• TO BE DONE
Reproduce verbatim the items from the line with "The height and" to the line with "point(238,54)".

• THE RECORDS

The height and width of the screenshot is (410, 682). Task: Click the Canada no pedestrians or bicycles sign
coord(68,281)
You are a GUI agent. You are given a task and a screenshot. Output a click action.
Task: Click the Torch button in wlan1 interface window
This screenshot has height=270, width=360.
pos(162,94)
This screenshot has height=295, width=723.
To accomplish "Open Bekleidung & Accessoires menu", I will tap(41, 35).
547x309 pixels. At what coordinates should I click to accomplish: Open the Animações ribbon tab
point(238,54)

---

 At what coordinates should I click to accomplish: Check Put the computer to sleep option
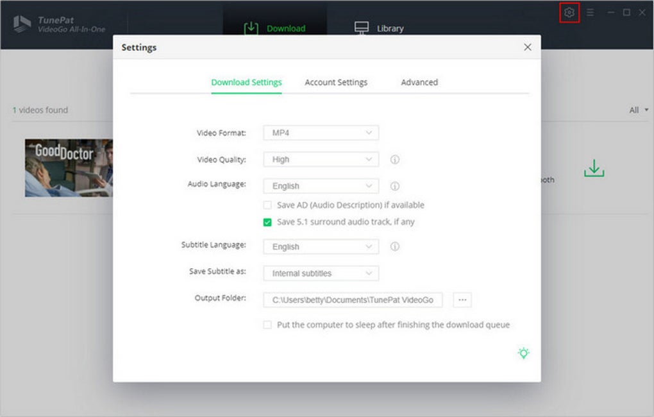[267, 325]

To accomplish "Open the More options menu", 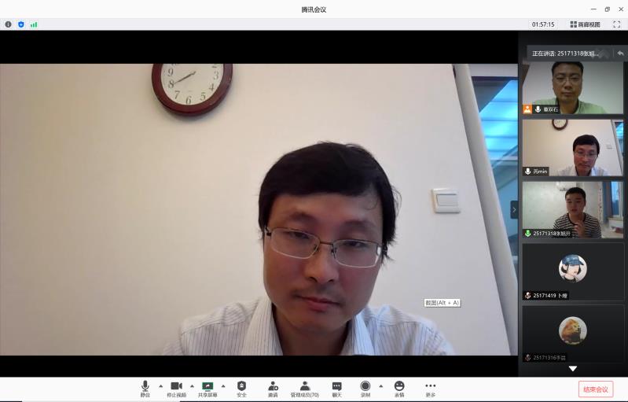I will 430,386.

==

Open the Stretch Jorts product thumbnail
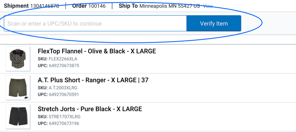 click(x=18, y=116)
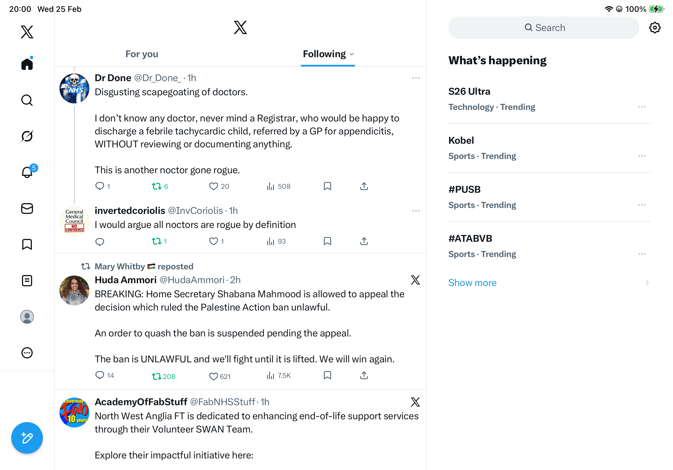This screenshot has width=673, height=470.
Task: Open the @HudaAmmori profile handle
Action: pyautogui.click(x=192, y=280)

• TASK ANSWER
The height and width of the screenshot is (410, 682). Task: Click the Canada no pedestrians or bicycles sign
coord(68,281)
You are a GUI agent. You are given a task and a screenshot. Output a click action.
Task: Click the Torch button in wlan1 interface window
This screenshot has height=270, width=360.
pos(162,94)
This screenshot has height=295, width=723.
To accomplish "Open Bekleidung & Accessoires menu", I will tap(41, 35).
547x309 pixels. At what coordinates should I click to accomplish: Open the Animações ribbon tab
point(238,54)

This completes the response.